Don’t be the cause of the next DSU ban


It’s official – the rowdy and unruly behaviour of a Trevs rugby social has caused a real casualty; a casualty by the name of Shaheen’s, who, as of yesterday, no longer have an alcohol license.

But rugby socials are no so strangers to controversy. You’ll remember Cuth’s rugby team getting banned from playing a few years ago for having a Jimmy Savile themed social, which made national headlines. What’s the next one going to be – ‘Durham University rugby club social leads to closure of local restaurant’?

Sports socials, especially rugby it would seem, need to engage in some self-reflection and realise that they cannot go on staging chaotic, extreme, and sometimes out-of-control socials – and not expect to take responsibility for it.

Shaheen

no more booze

And I don’t say this because I’m some rabid #yesallmen feminist who wants to #cancelmen2K16.

Rather, I say this because sports socials are fucking great. They are easily the best part about Durham, and for the most part they are harmless affairs. All-guys teams, all-girls teams, and mixed teams alike enjoy the chants, the banter, the drinking games, the shit chat, the camaraderie and the team-bonding that all come from sports socials.

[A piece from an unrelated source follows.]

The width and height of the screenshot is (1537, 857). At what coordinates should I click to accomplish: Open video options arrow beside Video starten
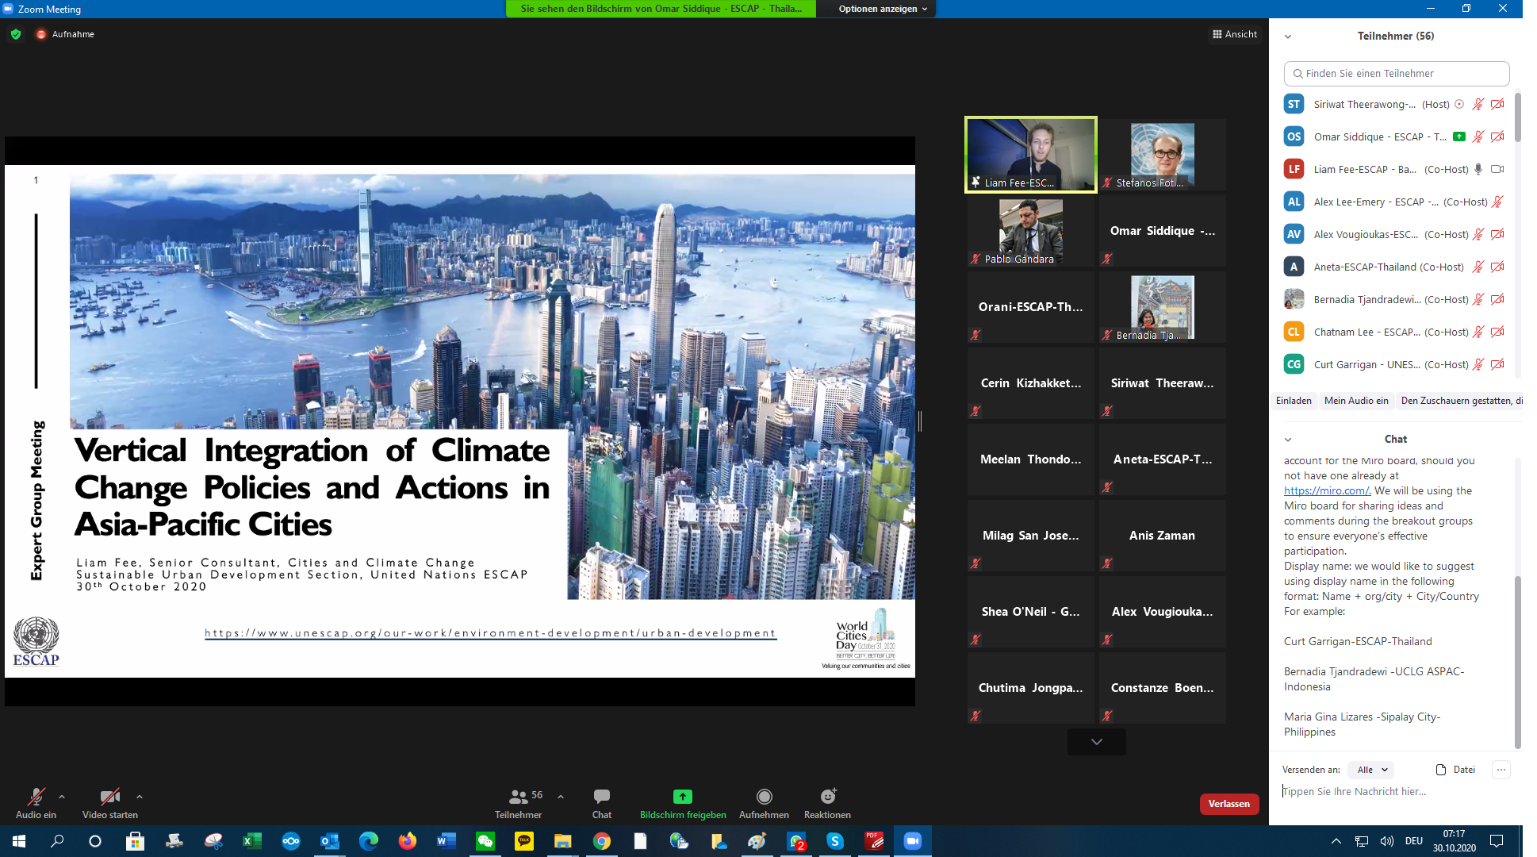pos(140,797)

Yet all it’s going to take is one social going too far out of line before the University says enough is enough, and tries to shut them down in a more meaningful way than previous bans.

The socio-political climate on universities these days should be warning enough. Whinging pseudo-majorities are dictating policy by levelling spurious claims of racism or sexism at things they don’t like: Castle’s Senior Man or Loft’s ‘Shanghai Showdown’.

Tame sports socials would be dreadful enough, but it’s not too hard to imagine a DSU-backed initiative to ban unofficial sports socials, and it being mandatory for all official ones to have some Commissar-come-chaperone to enforce light drinking and good behaviour.

The NSU’s moronic war on ‘lad culture’ is in full swing, but, fortunately, everyone hates the spineless grey blobs who make up the NSU. Thus, our sports socials live on. However, if push came to shove, the University could only do so much to speak up for us against the onslaught of media controversy-peddling.

Let’s use the high-functioning cognitive capacities we all should possess having got into Durham and keep sports socials better under control – or, if decadent drinking is collectively desired, better under wraps.

Making stupid culinary requests of restaurants and throwing up in the street is both stupid and irresponsible. If you must do it, do it in the back garden of a house party on the viaduct; not in the centre of Durham for fuck’s sake.